The other day, Cabana and I paid a visit to my wonderful friend Peg, who fosters golden retrievers. She's especially fond of elderly and special needs dogs, who likely won't ever get adopted. Or at least, they usually don't--but her previous foster, 10-year old Hunter, got adopted by a family with two young boys. They live right by a beach, so Hunter will get to spend the rest of his life racing through the waves of the Pacific Ocean. Not too shabby!

Hunter's adoption made room for Sally, 14 years young and still plenty sassy, despite some health problems that are typical for dogs of her age.
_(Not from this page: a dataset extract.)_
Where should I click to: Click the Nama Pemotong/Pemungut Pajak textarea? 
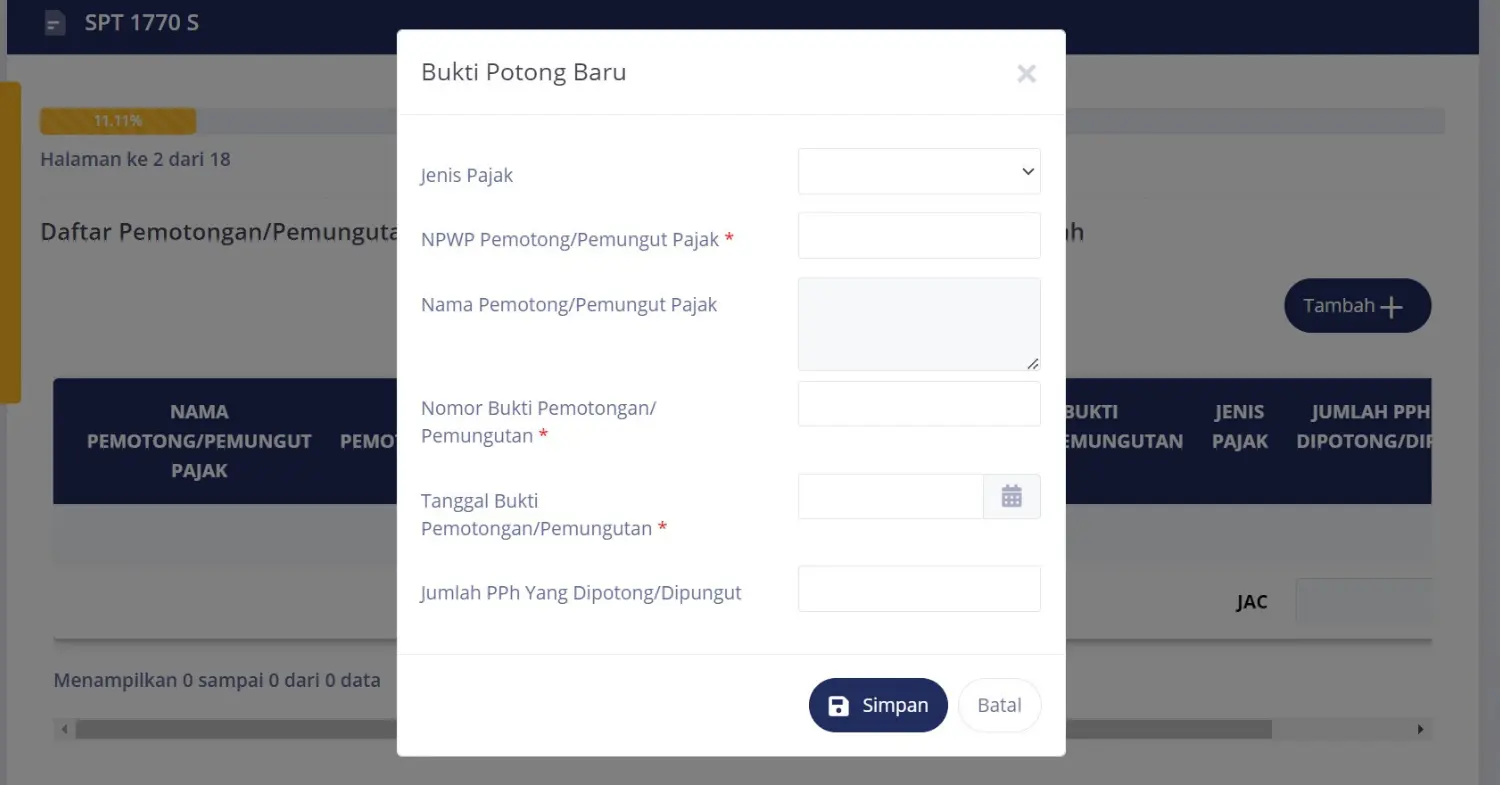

Peg is also fostering Harold, who is 10-years old and 40 pounds overweight. He was never taught anything, not even "sit". He has obsessive issues--for instance, he likes to try to fit as many balls in his mouth as possible. Two seem to be his limit, but that doesn't keep him from trying to squeeze in a few more. And if all these issues weren't enough for one dog, Harold also has cataracts and is blind.

The two senior citizens get along alright, except when Harold trips over Sally because he can't see her. Let's just say Sally doesn't respond favorably, and boy, does she let Harold have it! It's mysterious, though, because Harold gets around extremely well for being blind--he chases tennis balls as well as any dog. He compensates with his other senses, especially his sense of smell, so you'd think he could detect Sally laying in his path. At the same time, Sally likes to position herself right smack in the middle of everything, maybe hoping that she can make Harold trip and then have a reason to let Harold have it. I thought that kind of crotchety behavior was a human trait, but I guess canines are not above it either.

As if two very large golden retrievers weren't enough, Peg is also taking care of Zoe, a whippet/chihuahua mix, whose owner is in the hospital. Before Zoe was rescued by this owner, she was used as an ashtray, leaving her coat riddled with cigarette burns. It's no wonder that Zoe is fearful and ornery (although she did warm up to me after a while--but Cabana wanted nothing to do with her and kept her distance).

Taking care of three dogs, none of which belong to her--that's my friend Peg. She's got a heart the size of California, even though she lives in a one-room cottage and has a 10-square foot backyard. She takes them for several walks every day and tires them out with a bucket of tennis balls in between.

Cabana didn't quite know what to do with herself at Peg's house. So many dogs, so little space, and so much commotion! Even though Harold couldn't see her, she kept her head down in submission to him.

And look how far away she skirts from Sally to let her pass! While Cabana may be a bit timid and aloof, she's also very appropriate and respectful--I'm proud of her for that. I hope to take a page out of Cabana's book and show that same deference and respect to Peg for her loving devotion to these dogs...and likely, to many more dogs to come.


Erin T  – (April 12, 2012 at 8:41 PM)  

That's awesome. I would love to adopt an older dog but know it wouldn't be fair to them with the puppies in my house. My 12yro lets me know this on a frequent basis. :)

Mango  – (April 15, 2012 at 4:45 PM)  

What a wonderful kind person to take in those senior citizen dogs. And Cabana is amazing. She knew right away how to behave around the old timers.

Mango Momma

Oskar  – (April 17, 2012 at 7:58 PM)  

Peg must have a heart the size of Texas. Thanks for telling us about her.